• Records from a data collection
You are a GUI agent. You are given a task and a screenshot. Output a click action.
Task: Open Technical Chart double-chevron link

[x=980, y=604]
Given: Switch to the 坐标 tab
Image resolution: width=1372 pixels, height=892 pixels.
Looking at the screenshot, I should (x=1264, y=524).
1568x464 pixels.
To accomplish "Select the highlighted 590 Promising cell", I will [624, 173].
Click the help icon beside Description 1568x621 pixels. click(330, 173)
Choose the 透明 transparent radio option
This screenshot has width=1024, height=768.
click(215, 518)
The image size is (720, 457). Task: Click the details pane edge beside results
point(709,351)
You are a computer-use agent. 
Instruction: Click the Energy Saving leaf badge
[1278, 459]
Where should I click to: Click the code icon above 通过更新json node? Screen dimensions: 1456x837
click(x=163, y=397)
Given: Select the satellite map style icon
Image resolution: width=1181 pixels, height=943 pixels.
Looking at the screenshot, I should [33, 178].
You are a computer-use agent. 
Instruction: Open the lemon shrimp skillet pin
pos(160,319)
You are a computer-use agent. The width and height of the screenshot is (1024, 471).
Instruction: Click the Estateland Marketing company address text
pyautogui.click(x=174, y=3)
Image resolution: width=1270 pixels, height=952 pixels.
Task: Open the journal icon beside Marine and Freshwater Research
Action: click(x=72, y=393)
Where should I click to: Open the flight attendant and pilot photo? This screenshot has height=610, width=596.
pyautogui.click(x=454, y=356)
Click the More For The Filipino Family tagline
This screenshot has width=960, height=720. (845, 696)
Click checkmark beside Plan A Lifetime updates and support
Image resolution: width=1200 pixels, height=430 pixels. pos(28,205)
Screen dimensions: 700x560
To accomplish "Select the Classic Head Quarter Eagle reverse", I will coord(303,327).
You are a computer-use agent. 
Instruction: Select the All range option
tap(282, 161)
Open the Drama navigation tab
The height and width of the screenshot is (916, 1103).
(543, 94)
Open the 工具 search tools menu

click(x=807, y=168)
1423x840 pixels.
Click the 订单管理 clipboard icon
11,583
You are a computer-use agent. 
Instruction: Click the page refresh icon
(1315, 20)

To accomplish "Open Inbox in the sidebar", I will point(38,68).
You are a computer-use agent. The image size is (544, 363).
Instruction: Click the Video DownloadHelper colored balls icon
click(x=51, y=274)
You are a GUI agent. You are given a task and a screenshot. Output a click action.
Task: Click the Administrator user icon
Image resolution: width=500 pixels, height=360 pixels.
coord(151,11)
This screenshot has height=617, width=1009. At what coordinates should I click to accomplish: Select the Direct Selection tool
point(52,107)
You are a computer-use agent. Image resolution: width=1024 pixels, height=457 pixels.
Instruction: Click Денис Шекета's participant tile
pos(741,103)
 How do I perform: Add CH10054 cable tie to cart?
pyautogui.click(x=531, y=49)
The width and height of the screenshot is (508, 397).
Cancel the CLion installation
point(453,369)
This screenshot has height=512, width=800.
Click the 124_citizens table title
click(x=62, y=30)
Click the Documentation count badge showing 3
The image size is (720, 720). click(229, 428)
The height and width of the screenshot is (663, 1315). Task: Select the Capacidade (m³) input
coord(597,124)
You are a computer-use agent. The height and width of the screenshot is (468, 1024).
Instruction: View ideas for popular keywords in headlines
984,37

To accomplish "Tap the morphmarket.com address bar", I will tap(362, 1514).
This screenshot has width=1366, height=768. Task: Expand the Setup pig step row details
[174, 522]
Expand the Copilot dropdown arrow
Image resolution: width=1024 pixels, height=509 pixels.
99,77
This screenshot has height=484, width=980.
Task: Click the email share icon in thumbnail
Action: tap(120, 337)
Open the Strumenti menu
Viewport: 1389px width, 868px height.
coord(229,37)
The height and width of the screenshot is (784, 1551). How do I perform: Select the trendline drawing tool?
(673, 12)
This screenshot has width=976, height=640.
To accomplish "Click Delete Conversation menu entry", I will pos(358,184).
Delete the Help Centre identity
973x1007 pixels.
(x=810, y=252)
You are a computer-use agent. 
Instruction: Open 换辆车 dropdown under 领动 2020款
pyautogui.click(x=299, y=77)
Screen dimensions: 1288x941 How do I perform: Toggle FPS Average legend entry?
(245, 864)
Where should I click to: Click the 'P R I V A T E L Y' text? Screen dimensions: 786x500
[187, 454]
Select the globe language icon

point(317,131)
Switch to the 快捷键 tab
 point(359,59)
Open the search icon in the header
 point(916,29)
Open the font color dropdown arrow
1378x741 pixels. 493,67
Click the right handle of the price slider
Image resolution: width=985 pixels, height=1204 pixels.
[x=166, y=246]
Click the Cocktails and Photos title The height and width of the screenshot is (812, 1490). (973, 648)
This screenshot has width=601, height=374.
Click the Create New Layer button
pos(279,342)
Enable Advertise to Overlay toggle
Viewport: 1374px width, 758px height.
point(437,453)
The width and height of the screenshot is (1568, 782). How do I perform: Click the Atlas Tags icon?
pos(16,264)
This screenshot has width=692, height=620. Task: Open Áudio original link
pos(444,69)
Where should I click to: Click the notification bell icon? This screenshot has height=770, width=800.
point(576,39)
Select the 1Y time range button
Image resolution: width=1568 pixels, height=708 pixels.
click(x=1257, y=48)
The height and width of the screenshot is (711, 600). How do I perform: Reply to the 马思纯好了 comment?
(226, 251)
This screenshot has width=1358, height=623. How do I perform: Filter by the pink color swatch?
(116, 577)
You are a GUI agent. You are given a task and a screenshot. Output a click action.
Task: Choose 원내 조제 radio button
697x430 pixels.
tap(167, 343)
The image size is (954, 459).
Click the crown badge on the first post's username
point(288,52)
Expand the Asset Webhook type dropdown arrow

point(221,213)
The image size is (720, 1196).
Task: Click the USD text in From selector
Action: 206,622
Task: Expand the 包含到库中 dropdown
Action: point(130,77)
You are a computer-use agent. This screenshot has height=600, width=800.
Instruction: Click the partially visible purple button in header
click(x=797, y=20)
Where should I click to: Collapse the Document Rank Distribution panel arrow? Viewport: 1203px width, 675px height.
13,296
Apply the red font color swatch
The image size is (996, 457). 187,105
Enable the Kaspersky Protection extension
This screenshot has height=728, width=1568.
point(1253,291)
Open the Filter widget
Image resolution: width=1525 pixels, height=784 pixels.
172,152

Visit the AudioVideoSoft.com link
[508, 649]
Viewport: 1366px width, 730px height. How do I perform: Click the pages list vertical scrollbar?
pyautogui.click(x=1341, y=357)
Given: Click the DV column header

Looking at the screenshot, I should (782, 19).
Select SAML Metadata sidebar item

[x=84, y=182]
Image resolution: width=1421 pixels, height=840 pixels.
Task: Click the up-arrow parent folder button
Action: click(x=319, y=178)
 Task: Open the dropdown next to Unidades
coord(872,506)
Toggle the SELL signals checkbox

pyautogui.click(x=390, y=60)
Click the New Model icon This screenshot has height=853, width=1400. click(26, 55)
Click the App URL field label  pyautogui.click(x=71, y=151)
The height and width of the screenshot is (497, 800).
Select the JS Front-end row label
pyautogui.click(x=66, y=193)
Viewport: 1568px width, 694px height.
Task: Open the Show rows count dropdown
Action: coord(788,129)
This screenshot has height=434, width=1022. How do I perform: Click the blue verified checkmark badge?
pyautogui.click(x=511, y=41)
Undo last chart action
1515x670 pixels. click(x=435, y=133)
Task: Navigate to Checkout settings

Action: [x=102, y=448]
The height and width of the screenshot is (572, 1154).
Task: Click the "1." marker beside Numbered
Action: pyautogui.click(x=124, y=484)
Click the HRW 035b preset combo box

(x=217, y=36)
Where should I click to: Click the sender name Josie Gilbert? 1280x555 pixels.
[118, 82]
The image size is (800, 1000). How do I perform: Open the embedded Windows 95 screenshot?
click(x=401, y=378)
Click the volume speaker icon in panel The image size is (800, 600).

• PROBLEM DESCRIPTION
Each record is to be transcribed exactly and in full.

• RESULT FOR THIS EXERCISE
You are a GUI agent. You are given a task and a screenshot. Output a click action.
Task: Open Technical Chart double-chevron link

[x=980, y=604]
Given: Switch to the 坐标 tab
Image resolution: width=1372 pixels, height=892 pixels.
Looking at the screenshot, I should (x=1264, y=524).
1568x464 pixels.
To accomplish "Select the highlighted 590 Promising cell", I will [624, 173].
Click the help icon beside Description 1568x621 pixels. click(330, 173)
Choose the 透明 transparent radio option
This screenshot has width=1024, height=768.
click(215, 518)
The image size is (720, 457). Task: Click the details pane edge beside results
point(709,351)
You are a computer-use agent. 
Instruction: Click the Energy Saving leaf badge
[1278, 459]
Where should I click to: Click the code icon above 通过更新json node? Screen dimensions: 1456x837
click(x=163, y=397)
Given: Select the satellite map style icon
Image resolution: width=1181 pixels, height=943 pixels.
Looking at the screenshot, I should [33, 178].
You are a computer-use agent. 
Instruction: Open the lemon shrimp skillet pin
pos(160,319)
You are a computer-use agent. The width and height of the screenshot is (1024, 471).
Instruction: Click the Estateland Marketing company address text
pyautogui.click(x=174, y=3)
Image resolution: width=1270 pixels, height=952 pixels.
Task: Open the journal icon beside Marine and Freshwater Research
Action: click(x=72, y=393)
Where should I click to: Open the flight attendant and pilot photo? This screenshot has height=610, width=596.
pyautogui.click(x=454, y=356)
Click the More For The Filipino Family tagline
This screenshot has width=960, height=720. (845, 696)
Click checkmark beside Plan A Lifetime updates and support
Image resolution: width=1200 pixels, height=430 pixels. pos(28,205)
Screen dimensions: 700x560
To accomplish "Select the Classic Head Quarter Eagle reverse", I will coord(303,327).
You are a computer-use agent. 
Instruction: Select the All range option
tap(282, 161)
Open the Drama navigation tab
The height and width of the screenshot is (916, 1103).
(543, 94)
Open the 工具 search tools menu

click(x=807, y=168)
1423x840 pixels.
Click the 订单管理 clipboard icon
11,583
You are a computer-use agent. 
Instruction: Click the page refresh icon
(1315, 20)

To accomplish "Open Inbox in the sidebar", I will point(38,68).
You are a computer-use agent. The image size is (544, 363).
Instruction: Click the Video DownloadHelper colored balls icon
click(x=51, y=274)
You are a GUI agent. You are given a task and a screenshot. Output a click action.
Task: Click the Administrator user icon
Image resolution: width=500 pixels, height=360 pixels.
coord(151,11)
This screenshot has height=617, width=1009. At what coordinates should I click to accomplish: Select the Direct Selection tool
point(52,107)
You are a computer-use agent. Image resolution: width=1024 pixels, height=457 pixels.
Instruction: Click Денис Шекета's participant tile
pos(741,103)
 How do I perform: Add CH10054 cable tie to cart?
pyautogui.click(x=531, y=49)
The width and height of the screenshot is (508, 397).
Cancel the CLion installation
point(453,369)
This screenshot has height=512, width=800.
Click the 124_citizens table title
click(x=62, y=30)
Click the Documentation count badge showing 3
The image size is (720, 720). click(229, 428)
The height and width of the screenshot is (663, 1315). Task: Select the Capacidade (m³) input
coord(597,124)
You are a computer-use agent. The height and width of the screenshot is (468, 1024).
Instruction: View ideas for popular keywords in headlines
984,37

To accomplish "Tap the morphmarket.com address bar", I will tap(362, 1514).
This screenshot has width=1366, height=768. Task: Expand the Setup pig step row details
[174, 522]
Expand the Copilot dropdown arrow
Image resolution: width=1024 pixels, height=509 pixels.
99,77
This screenshot has height=484, width=980.
Task: Click the email share icon in thumbnail
Action: tap(120, 337)
Open the Strumenti menu
Viewport: 1389px width, 868px height.
coord(229,37)
The height and width of the screenshot is (784, 1551). How do I perform: Select the trendline drawing tool?
(673, 12)
This screenshot has width=976, height=640.
To accomplish "Click Delete Conversation menu entry", I will pos(358,184).
Delete the Help Centre identity
973x1007 pixels.
(x=810, y=252)
You are a computer-use agent. 
Instruction: Open 换辆车 dropdown under 领动 2020款
pyautogui.click(x=299, y=77)
Screen dimensions: 1288x941 How do I perform: Toggle FPS Average legend entry?
(245, 864)
Where should I click to: Click the 'P R I V A T E L Y' text? Screen dimensions: 786x500
[187, 454]
Select the globe language icon

point(317,131)
Switch to the 快捷键 tab
 point(359,59)
Open the search icon in the header
 point(916,29)
Open the font color dropdown arrow
1378x741 pixels. 493,67
Click the right handle of the price slider
Image resolution: width=985 pixels, height=1204 pixels.
[x=166, y=246]
Click the Cocktails and Photos title The height and width of the screenshot is (812, 1490). (973, 648)
This screenshot has width=601, height=374.
Click the Create New Layer button
pos(279,342)
Enable Advertise to Overlay toggle
Viewport: 1374px width, 758px height.
point(437,453)
The width and height of the screenshot is (1568, 782). How do I perform: Click the Atlas Tags icon?
pos(16,264)
This screenshot has width=692, height=620. Task: Open Áudio original link
pos(444,69)
Where should I click to: Click the notification bell icon? This screenshot has height=770, width=800.
point(576,39)
Select the 1Y time range button
Image resolution: width=1568 pixels, height=708 pixels.
click(x=1257, y=48)
The height and width of the screenshot is (711, 600). How do I perform: Reply to the 马思纯好了 comment?
(226, 251)
This screenshot has width=1358, height=623. How do I perform: Filter by the pink color swatch?
(116, 577)
You are a GUI agent. You are given a task and a screenshot. Output a click action.
Task: Choose 원내 조제 radio button
697x430 pixels.
tap(167, 343)
The image size is (954, 459).
Click the crown badge on the first post's username
point(288,52)
Expand the Asset Webhook type dropdown arrow

point(221,213)
The image size is (720, 1196).
Task: Click the USD text in From selector
Action: 206,622
Task: Expand the 包含到库中 dropdown
Action: point(130,77)
You are a computer-use agent. This screenshot has height=600, width=800.
Instruction: Click the partially visible purple button in header
click(x=797, y=20)
Where should I click to: Collapse the Document Rank Distribution panel arrow? Viewport: 1203px width, 675px height.
13,296
Apply the red font color swatch
The image size is (996, 457). 187,105
Enable the Kaspersky Protection extension
This screenshot has height=728, width=1568.
point(1253,291)
Open the Filter widget
Image resolution: width=1525 pixels, height=784 pixels.
172,152

Visit the AudioVideoSoft.com link
[508, 649]
Viewport: 1366px width, 730px height. How do I perform: Click the pages list vertical scrollbar?
pyautogui.click(x=1341, y=357)
Given: Click the DV column header

Looking at the screenshot, I should (782, 19).
Select SAML Metadata sidebar item

[x=84, y=182]
Image resolution: width=1421 pixels, height=840 pixels.
Task: Click the up-arrow parent folder button
Action: click(x=319, y=178)
 Task: Open the dropdown next to Unidades
coord(872,506)
Toggle the SELL signals checkbox

pyautogui.click(x=390, y=60)
Click the New Model icon This screenshot has height=853, width=1400. click(26, 55)
Click the App URL field label  pyautogui.click(x=71, y=151)
The height and width of the screenshot is (497, 800).
Select the JS Front-end row label
pyautogui.click(x=66, y=193)
Viewport: 1568px width, 694px height.
Task: Open the Show rows count dropdown
Action: coord(788,129)
This screenshot has height=434, width=1022. How do I perform: Click the blue verified checkmark badge?
pyautogui.click(x=511, y=41)
Undo last chart action
1515x670 pixels. click(x=435, y=133)
Task: Navigate to Checkout settings

Action: [x=102, y=448]
The height and width of the screenshot is (572, 1154).
Task: Click the "1." marker beside Numbered
Action: pyautogui.click(x=124, y=484)
Click the HRW 035b preset combo box

(x=217, y=36)
Where should I click to: Click the sender name Josie Gilbert? 1280x555 pixels.
[118, 82]
The image size is (800, 1000). How do I perform: Open the embedded Windows 95 screenshot?
click(x=401, y=378)
Click the volume speaker icon in panel The image size is (800, 600).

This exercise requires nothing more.